OR WAIT null SECS
Purchasers, manufacturers explore new pricing models
As the cost of specialty drugs surges-and even prices for generics have risen-purchasers are working closely with manufacturers to sort out new ways to pay for certain medications.
“Most everyone agrees that drug pricing is an issue that has been exacerbated by specialty drugs entering the market at very high price points when most are thinking in terms of traditional branded chemical drugs,” says Randy Vogenberg, PhD, principal, the Institute for Integrated Healthcare in Greenville, South Carolina.
An emerging model
Novartis’ new drug for treating heart failure, Entresto, is an example of a medication ripe for performance-based pricing. A double-blind, random trial with 8,442 adults revealed a lower rate of death from cardiovascular causes (Entresto, 21.8% vs. 26.5% for enalapril) and a relative risk reduction in hospitalizations for heart failure of 21% for those taking Entresto as compared to enalapril, a generic ACE inhibitor and common treatment for high blood pressure and congestive heart failure. The trial ended early after a median follow-up of 27 months because Entresto had indicated significant risk reduction in death at that point, according to an article in the Sept. 11, 2014 issue of The New England Journal of Medicine. Enalapril costs far less than Entresto, which is pinned at $12.50 per patient per day.

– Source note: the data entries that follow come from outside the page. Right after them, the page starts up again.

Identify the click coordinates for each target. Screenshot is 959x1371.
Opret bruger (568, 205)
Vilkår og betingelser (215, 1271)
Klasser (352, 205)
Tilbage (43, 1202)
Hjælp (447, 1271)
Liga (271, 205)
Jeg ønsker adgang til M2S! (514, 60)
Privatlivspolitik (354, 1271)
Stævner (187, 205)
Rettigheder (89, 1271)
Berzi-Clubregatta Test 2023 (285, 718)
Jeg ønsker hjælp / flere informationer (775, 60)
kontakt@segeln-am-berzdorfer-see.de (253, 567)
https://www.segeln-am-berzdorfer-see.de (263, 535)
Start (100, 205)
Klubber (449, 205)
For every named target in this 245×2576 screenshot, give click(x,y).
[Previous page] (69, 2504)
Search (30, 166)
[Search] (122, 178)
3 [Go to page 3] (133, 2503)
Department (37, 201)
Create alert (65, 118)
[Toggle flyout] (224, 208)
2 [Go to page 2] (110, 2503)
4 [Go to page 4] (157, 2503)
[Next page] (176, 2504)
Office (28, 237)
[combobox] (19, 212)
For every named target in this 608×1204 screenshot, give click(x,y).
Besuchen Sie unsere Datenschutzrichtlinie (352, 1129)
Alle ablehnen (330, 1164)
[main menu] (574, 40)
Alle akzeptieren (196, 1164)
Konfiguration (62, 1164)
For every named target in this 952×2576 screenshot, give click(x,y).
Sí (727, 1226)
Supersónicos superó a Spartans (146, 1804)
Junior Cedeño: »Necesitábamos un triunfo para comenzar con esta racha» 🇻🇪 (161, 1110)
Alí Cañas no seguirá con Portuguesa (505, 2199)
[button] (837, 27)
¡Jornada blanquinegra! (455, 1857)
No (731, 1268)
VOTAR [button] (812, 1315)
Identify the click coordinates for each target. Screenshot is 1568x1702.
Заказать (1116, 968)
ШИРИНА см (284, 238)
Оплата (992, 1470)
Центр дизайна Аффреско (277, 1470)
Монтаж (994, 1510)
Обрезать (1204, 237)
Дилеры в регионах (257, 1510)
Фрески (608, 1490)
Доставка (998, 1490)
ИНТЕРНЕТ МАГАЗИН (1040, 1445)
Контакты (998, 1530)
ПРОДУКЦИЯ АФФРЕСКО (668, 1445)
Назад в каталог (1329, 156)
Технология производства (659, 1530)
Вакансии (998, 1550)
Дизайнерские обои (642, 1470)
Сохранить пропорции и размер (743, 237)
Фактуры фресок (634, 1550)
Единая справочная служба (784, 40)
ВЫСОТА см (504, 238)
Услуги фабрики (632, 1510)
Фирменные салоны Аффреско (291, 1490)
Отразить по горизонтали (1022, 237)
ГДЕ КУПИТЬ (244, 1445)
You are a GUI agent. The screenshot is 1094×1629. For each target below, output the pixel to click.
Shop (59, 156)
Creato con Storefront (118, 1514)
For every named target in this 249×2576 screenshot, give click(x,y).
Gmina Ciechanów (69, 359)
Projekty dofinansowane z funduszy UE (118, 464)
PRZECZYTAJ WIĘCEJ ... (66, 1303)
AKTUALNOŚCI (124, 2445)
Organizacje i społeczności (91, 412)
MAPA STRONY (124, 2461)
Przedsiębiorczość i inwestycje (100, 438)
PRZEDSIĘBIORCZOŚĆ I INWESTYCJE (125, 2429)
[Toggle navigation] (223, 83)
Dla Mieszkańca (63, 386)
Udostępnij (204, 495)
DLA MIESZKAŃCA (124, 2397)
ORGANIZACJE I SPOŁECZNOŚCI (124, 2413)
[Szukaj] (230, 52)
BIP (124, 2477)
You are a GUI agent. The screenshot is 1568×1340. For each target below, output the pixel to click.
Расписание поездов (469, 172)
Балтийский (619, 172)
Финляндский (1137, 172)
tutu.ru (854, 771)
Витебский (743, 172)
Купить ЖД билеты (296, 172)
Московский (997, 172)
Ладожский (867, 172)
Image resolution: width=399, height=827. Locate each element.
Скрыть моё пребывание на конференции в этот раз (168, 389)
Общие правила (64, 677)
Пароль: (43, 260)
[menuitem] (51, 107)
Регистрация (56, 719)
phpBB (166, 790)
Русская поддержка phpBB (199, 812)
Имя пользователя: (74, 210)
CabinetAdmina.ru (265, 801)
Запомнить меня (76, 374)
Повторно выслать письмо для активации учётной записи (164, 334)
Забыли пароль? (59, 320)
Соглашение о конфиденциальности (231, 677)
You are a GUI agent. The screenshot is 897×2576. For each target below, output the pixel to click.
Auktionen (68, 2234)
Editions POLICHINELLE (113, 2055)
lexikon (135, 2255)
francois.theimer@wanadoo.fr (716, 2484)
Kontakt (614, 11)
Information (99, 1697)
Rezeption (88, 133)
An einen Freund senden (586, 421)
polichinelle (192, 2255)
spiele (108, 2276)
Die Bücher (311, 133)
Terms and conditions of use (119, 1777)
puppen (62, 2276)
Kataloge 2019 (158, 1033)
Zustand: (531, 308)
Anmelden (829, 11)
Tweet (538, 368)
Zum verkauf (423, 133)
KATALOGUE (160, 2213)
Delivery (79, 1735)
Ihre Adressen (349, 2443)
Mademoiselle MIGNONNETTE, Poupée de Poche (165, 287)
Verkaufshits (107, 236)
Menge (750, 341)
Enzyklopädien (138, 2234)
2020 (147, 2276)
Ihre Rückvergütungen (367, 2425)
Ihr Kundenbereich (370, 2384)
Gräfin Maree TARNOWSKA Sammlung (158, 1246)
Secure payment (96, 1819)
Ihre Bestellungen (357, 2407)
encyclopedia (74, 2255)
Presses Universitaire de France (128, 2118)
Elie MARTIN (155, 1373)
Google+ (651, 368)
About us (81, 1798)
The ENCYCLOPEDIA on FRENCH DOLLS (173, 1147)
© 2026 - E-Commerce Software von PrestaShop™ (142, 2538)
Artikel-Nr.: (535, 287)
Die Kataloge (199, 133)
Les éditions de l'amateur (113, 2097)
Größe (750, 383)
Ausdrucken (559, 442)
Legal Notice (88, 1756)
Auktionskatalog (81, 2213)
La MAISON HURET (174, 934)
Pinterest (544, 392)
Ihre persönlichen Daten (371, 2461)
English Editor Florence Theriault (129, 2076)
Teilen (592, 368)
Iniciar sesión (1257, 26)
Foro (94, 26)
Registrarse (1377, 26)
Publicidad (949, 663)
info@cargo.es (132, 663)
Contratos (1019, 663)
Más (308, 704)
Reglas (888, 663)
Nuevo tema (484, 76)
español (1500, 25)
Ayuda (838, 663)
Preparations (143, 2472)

Novartis has been batting around some ideas for a performance-based pricing model to ensure there is less sticker shock for the new drug-offering upfront discounts with bonus payments later if Entresto lives up to its promise of fewer hospitalizations and lower associated costs, according to recent news articles.
Novartis might also add on services, such as developing a remote monitoring device to be used in the home to measure patient status before hospitalization becomes necessary.
“We have reached out to payers to discuss potential contracting models linked to approved clinical outcomes as outlined in the U.S. prescribing information for Entresto. Some payers have shown interest, and we are proceeding with further evaluation to ascertain an appropriate and mutually agreeable contract framework,” according to the company. “Novartis wants to be part of the solution by advancing outcomes-based contracting on Entresto."
Indication-specific drug pricing
Sometimes a drug designed to treat two different conditions proves to be more effective for one indication over another. That is one impetus behind Express Scripts’ decision to deploy a performance-based pricing model for certain drugs. Tarceva (Roche Holding AG and Astellas Pharma Inc.), a drug indicated to treat both lung and pancreatic cancer, is its first test case.
Express Scripts found that using Tarceva for lung cancer resulted in an average 5.2 months longer survival rate versus chemotherapy; however, results of the effect of Tarceva on pancreatic cancer indicated that the survival rate of these patients only increased by two weeks versus a placebo.
Steve Miller, MD, chief medical officer, Express Scripts, says the cost of the drug for pancreatic cancer should be lower than for patients with lung cancer. He calls the approach “indication-specific pricing”-paying claims based on the indication for which the medication is used.
Miller notes that Express Scripts distinguishes between performance- and outcomes-based models, saying the latter allows little accountability for patients who choose not to take a drug or stop because of side effects, leading to more complicated pricing.
The PBM relies on the Center for Health Policy and Outcomes at Memorial Sloan Kettering Cancer Center, as well as on the Institute for Social and Economic Research, as independent third parties reviewing the economics of certain drugs.
“We walk a tightrope-trying to reward innovative drugs while ensuring that we keep the prices affordable for patients,” Miller says. “We don’t want to overpay for a drug that is only marginally better than an alternative.”
Miller anticipates extending the performance-based model to pricing other specialty drugs, such as those for multiple sclerosis and immunosuppressants.
Performance-based models could come in different flavors-basing prices on how well a drug reduces hospitalizations and readmissions, if it extends life or how well it performs against a competitive drug.
MartinThere’s another way to determine value, says Sarah Martin, vice president and senior pharmacy consultant, Lockton Benefit Group. A drug could be considered more valuable if it has fewer side effects and is easier to take or administer, Martin says.
“However value is defined, what matters most is that any cost savings associated with a PBM’s efforts to establish value-based or performance-based contracts with pharmaceutical manufacturers must trickle down to health plans, employers and the patients who ultimately bear the cost of the drug and are the beneficiaries of its value,” she adds.
Martin also believes that it is important to view cost and value holistically by paying attention to both medical and pharmacy costs.
“We’ll see a trend in the direction of performance-based models. Oncology is the biggest threat from a cost perspective when we consider drugs in the pipeline,” she says. “As a society, we will not be able to bear the costs unless the payment models are redefined. Most stakeholders in the PBM and pharmacy industry have incentives that aren't aligned with the ultimate payer, so these performance-based models could be an effective way to address those challenges, assuming the right models are developed.”